■ What is expected
Copy every line of the records below word for word, leaving out the pictures.

Dataset items:
◆ ◆ ◆ ◆

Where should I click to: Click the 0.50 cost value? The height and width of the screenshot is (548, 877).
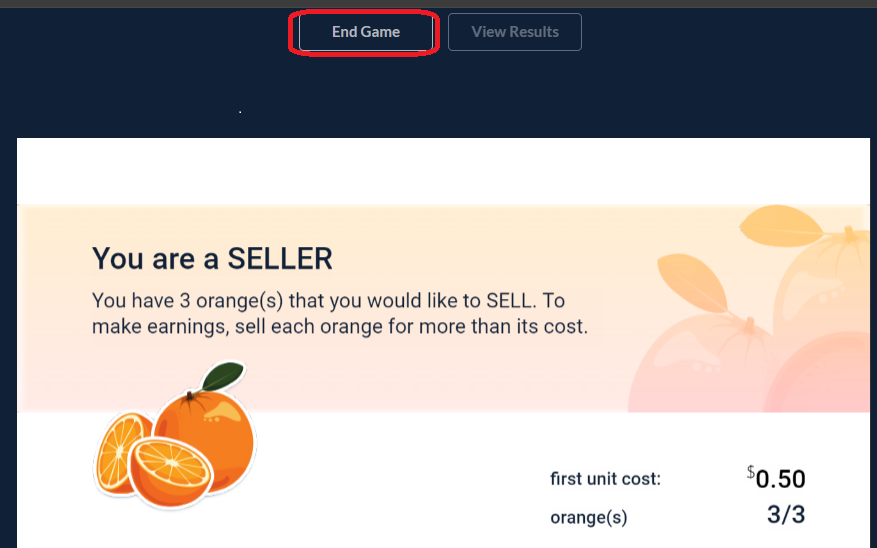coord(780,479)
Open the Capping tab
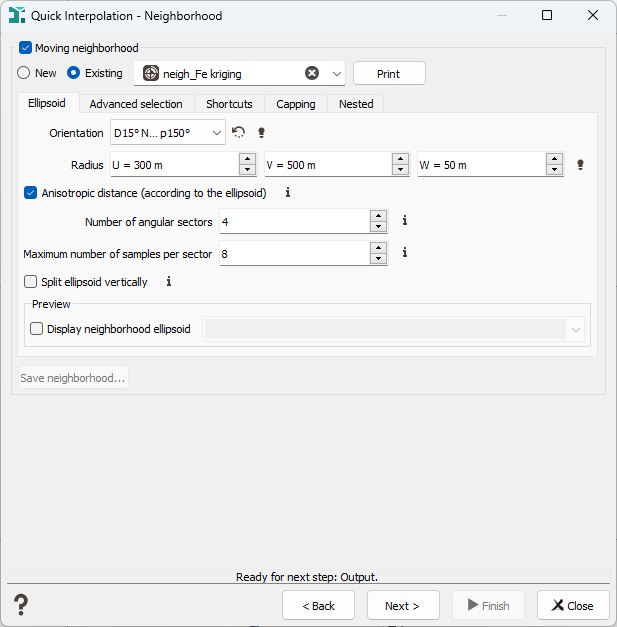 tap(296, 104)
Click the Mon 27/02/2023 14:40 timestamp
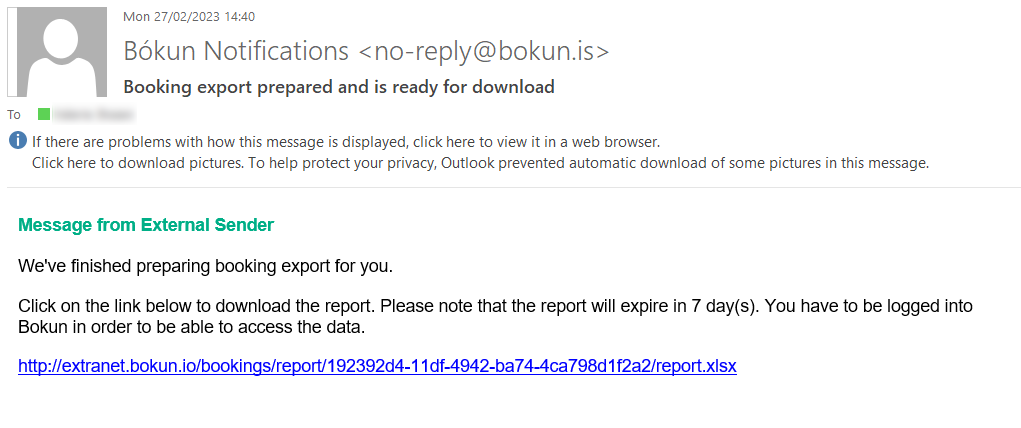The image size is (1021, 428). coord(189,17)
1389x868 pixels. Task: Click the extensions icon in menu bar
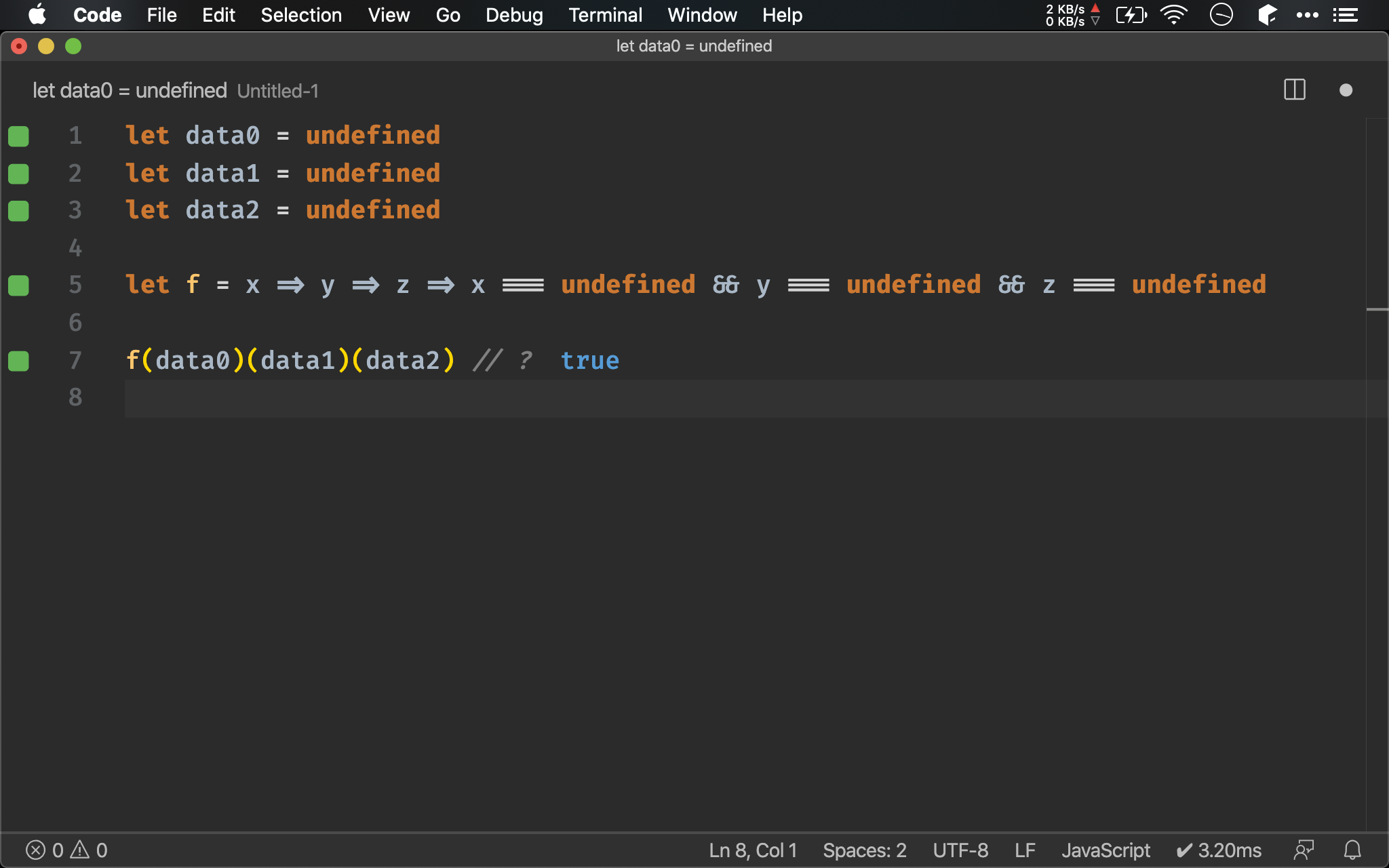click(1268, 14)
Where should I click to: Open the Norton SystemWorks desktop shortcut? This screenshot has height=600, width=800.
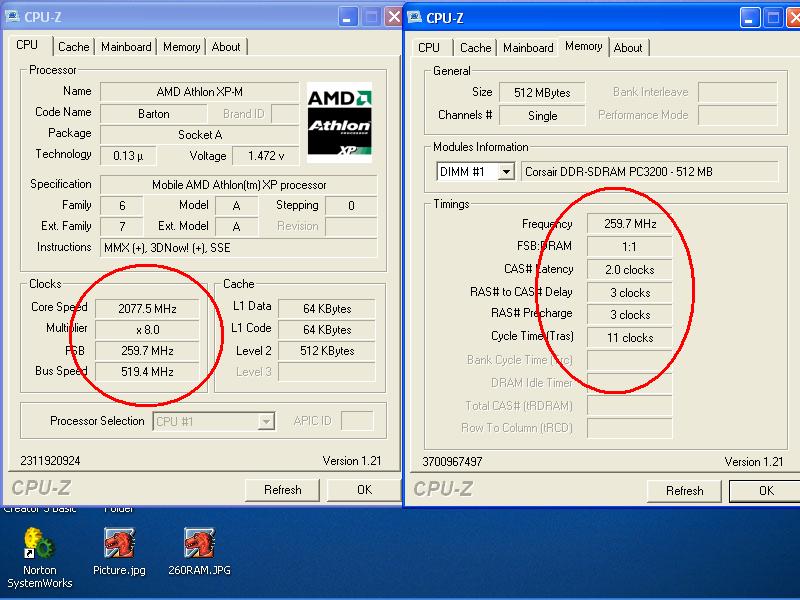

◆ ◆ ◆ ◆

■ Task output
Where should I click to: Click the 0.50 cost value? The height and width of the screenshot is (548, 877).
coord(780,479)
Open the Capping tab
 tap(296, 104)
Click the Mon 27/02/2023 14:40 timestamp
The image size is (1021, 428). coord(189,17)
1389x868 pixels. Task: Click the extensions icon in menu bar
click(1268, 14)
Where should I click to: Open the Norton SystemWorks desktop shortcut? This screenshot has height=600, width=800.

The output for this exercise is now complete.